En cuestión de una semana, Carlos de Austria y príncipe de Asturias recobró la vista; antes de que se acabara el mes, parecía que nada malo había pasado.

Dios había hecho el milagro.

Ahora le tocaba al rey.

El sueño

Hay documentos que cuentan que apenas pudo hablar, el príncipe Carlos le relató a su padre un sueño que había tenido mientras estaba mal.

En él, un monje maravilloso, con la cabeza rapada, la nariz puntiaguda, mirada penetrante y vestido con los hábitos franciscanos, había entrado en sus aposentos, se había acercado a su lecho de muerte y, con la cruz en la mano, le había dicho que todo iba a estar bien... y fue entonces que se mejoró.

Gracias la descripción -al menos para quienes se enteraron de ella en ese momento-, no había duda de que se trataba de alguien muy célebre en esos lares y que había muerto 100 años atrás.

Lo que el príncipe no sabía era que, desesperado, Felipe II había hecho llevar la momia de esa persona hasta las cámaras regias para invocar la mediación divina en la curación de su hijo.

Los restos fueron puestos a los pies de la cama en la que yacía el príncipe.

Se trataba de fray Diego de Alcalá, quien más tarde, en 1588, fue canonizado precisamente a instancias de Felipe II, y hoy es mejor conocido como san Diego de Alcalá.

El milagro debido

El sueño le dio una idea al rey para sucuenta pendiente con Dios.

Citó a uno de los mejores relojeros de Europa, un italo-español llamado Juanelo Turriano, y le pidió -de la manera que piden los monarcas- que hiciera una versión mecánica de Diego de Alcalá.

Y así como fue creado ese monje que todavía hoy se mueve poniendo un pie tras el otro al caminar, se da golpes de pecho pareciendo entonar el mea culpa, y reza, como lo ha venido haciendo desde hace 400 años.
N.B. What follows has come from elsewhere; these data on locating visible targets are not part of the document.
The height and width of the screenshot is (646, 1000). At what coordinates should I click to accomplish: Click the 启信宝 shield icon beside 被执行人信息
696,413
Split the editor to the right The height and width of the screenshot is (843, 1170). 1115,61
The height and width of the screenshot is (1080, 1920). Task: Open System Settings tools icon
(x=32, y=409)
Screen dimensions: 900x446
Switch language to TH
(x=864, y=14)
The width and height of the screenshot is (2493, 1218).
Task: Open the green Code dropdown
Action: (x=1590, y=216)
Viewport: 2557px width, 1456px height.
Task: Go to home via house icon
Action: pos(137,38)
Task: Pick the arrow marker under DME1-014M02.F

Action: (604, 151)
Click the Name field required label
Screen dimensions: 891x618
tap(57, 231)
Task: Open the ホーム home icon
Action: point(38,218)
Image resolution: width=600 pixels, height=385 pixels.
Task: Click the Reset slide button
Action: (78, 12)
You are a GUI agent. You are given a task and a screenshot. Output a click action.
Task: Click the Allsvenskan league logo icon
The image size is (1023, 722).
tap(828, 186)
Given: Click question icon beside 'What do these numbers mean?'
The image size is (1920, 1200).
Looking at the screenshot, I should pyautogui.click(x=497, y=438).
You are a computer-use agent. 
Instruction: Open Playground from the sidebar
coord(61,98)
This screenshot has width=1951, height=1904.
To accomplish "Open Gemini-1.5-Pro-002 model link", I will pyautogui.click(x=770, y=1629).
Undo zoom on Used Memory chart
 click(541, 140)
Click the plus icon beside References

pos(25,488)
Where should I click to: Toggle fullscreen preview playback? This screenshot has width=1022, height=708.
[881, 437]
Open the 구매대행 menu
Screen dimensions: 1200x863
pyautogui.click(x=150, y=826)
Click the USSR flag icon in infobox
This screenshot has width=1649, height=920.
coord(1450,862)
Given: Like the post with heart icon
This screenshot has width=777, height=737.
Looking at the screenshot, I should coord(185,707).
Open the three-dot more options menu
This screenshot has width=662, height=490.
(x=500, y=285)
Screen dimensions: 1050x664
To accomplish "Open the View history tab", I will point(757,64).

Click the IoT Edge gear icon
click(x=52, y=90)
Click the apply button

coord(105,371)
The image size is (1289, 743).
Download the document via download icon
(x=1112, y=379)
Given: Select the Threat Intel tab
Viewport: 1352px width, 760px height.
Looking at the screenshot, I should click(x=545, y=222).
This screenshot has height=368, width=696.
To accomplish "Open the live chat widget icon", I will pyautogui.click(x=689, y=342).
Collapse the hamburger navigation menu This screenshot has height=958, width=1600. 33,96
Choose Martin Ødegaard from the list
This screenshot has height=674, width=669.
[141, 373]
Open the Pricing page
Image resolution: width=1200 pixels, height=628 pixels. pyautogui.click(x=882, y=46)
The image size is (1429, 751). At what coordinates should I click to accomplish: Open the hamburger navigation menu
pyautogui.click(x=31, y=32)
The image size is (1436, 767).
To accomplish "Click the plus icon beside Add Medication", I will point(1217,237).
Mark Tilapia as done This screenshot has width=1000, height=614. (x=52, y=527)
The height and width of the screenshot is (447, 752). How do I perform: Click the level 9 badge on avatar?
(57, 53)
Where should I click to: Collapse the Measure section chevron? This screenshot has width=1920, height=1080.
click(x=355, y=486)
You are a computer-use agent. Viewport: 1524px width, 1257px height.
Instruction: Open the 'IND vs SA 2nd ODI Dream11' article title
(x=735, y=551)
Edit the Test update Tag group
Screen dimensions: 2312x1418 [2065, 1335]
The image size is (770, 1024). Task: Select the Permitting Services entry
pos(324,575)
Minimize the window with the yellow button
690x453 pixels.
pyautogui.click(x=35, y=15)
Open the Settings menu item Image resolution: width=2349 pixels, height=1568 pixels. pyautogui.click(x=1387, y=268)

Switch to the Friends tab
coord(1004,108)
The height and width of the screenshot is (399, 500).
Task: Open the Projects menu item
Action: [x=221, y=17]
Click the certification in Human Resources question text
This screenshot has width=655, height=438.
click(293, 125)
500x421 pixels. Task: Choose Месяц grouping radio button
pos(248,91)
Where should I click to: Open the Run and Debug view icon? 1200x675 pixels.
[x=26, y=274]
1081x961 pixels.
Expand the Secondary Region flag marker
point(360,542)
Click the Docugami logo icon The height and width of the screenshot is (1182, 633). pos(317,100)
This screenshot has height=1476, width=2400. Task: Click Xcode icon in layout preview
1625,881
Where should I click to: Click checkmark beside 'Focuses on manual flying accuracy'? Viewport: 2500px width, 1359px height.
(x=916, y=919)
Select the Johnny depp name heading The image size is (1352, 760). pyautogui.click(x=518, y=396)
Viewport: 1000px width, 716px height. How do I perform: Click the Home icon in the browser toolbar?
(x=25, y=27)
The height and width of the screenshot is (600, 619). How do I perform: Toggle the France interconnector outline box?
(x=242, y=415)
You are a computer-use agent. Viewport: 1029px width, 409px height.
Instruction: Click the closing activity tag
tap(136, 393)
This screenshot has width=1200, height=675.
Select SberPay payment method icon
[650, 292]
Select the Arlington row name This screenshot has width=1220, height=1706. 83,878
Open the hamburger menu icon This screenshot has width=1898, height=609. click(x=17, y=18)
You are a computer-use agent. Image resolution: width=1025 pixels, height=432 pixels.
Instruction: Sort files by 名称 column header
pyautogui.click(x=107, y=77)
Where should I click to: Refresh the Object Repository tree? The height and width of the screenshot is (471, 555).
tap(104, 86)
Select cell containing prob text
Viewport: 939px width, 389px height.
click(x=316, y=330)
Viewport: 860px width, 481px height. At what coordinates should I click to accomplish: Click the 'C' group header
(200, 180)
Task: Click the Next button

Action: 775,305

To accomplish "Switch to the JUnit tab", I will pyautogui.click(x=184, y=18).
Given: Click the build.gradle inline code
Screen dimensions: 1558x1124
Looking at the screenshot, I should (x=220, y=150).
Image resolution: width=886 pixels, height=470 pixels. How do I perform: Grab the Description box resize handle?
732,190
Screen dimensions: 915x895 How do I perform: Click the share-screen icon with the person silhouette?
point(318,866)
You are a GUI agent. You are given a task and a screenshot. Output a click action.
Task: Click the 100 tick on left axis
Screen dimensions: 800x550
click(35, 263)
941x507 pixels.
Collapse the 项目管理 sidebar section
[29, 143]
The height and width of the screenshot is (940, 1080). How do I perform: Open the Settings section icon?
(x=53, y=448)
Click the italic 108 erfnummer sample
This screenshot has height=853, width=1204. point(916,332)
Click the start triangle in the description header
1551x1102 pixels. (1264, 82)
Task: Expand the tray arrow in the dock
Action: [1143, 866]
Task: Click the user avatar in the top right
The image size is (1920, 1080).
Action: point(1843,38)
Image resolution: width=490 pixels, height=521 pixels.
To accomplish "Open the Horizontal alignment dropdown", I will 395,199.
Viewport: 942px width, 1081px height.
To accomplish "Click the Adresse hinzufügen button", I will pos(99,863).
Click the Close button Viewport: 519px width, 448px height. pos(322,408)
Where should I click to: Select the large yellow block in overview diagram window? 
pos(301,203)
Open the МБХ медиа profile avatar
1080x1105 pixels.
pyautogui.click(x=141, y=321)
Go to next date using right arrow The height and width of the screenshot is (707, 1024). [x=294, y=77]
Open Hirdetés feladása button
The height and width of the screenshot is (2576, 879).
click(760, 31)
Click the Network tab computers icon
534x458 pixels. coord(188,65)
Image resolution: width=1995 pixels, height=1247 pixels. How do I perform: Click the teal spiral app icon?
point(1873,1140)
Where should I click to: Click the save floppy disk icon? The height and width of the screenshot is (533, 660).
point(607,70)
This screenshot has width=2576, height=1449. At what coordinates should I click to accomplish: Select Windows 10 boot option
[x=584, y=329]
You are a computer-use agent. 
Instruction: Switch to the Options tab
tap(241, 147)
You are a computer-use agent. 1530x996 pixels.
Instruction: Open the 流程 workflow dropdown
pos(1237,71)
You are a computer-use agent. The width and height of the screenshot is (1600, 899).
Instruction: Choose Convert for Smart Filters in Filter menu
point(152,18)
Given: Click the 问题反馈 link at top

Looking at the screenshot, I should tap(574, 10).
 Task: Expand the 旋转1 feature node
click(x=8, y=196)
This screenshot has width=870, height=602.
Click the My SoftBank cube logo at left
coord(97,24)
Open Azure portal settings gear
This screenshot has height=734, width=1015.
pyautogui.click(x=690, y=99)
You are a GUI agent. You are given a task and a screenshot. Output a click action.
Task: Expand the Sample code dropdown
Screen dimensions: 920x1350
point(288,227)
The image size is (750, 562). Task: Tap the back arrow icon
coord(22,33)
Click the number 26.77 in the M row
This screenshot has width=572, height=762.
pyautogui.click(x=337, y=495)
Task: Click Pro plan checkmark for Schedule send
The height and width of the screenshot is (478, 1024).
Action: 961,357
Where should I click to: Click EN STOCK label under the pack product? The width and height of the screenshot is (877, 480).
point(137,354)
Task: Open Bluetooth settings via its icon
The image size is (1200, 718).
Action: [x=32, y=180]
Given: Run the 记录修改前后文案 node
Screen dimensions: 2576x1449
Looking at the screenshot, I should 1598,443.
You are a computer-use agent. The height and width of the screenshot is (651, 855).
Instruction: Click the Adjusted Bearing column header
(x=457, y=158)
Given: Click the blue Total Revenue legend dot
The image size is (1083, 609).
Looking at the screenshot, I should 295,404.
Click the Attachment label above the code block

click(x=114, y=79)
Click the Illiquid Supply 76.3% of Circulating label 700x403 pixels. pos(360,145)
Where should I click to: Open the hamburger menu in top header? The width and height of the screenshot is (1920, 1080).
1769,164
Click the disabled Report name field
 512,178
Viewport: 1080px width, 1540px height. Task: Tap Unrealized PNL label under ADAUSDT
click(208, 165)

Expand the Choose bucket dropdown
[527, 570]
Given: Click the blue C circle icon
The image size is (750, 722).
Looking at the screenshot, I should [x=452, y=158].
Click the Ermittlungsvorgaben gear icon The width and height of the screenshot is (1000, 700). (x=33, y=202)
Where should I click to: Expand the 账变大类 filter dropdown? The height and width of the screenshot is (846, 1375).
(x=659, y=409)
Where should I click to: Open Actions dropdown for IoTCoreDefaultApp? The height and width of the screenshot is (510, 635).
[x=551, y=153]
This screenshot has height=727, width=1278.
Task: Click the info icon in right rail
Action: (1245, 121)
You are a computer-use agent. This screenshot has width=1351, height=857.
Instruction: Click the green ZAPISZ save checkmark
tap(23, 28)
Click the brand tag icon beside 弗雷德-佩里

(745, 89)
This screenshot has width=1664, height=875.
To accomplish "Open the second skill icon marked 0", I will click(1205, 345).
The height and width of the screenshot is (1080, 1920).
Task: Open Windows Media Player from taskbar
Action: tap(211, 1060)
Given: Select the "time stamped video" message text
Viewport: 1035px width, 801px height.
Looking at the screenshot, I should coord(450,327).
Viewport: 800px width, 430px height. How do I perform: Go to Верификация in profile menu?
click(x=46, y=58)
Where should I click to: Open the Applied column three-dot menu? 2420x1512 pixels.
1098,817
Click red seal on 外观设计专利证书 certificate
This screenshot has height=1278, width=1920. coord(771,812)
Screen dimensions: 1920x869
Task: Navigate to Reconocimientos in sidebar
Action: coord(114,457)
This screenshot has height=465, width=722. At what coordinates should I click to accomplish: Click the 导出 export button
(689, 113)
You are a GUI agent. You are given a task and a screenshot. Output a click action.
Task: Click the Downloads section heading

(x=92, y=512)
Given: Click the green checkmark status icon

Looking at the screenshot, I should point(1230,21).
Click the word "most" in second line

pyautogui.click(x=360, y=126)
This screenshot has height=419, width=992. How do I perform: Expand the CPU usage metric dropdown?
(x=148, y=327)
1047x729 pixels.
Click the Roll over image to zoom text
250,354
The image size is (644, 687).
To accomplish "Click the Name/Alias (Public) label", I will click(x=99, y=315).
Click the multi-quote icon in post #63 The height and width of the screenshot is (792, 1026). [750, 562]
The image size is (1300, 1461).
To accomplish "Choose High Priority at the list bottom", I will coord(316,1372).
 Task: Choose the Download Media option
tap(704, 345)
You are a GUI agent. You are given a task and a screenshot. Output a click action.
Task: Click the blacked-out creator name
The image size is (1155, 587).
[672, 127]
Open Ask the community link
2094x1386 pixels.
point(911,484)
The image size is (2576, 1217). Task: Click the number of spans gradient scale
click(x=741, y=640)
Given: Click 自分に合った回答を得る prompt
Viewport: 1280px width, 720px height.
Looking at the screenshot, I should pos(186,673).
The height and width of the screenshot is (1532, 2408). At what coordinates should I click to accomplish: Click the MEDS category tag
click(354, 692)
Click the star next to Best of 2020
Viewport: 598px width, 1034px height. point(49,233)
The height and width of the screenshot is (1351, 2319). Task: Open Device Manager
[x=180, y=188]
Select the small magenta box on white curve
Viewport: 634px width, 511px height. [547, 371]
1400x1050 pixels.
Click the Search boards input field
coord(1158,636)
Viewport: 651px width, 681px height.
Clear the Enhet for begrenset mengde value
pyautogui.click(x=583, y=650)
Vale reiterar que, en lo que se refiere al monje automático, poco de esto es corroborado; hay incluso expertos que dudan que haya sido hecho en España, y nadie se aventuraría a asegurar que la leyenda es real.

No obstante, perdura.

Y, ¿no hay veces en las que te dan ganas de -con todo el respeto- taparte los oídos y rehusarte a escuchar la historia alternativa a menos de que te aseguren que es igual de buena o mejor que la leyenda?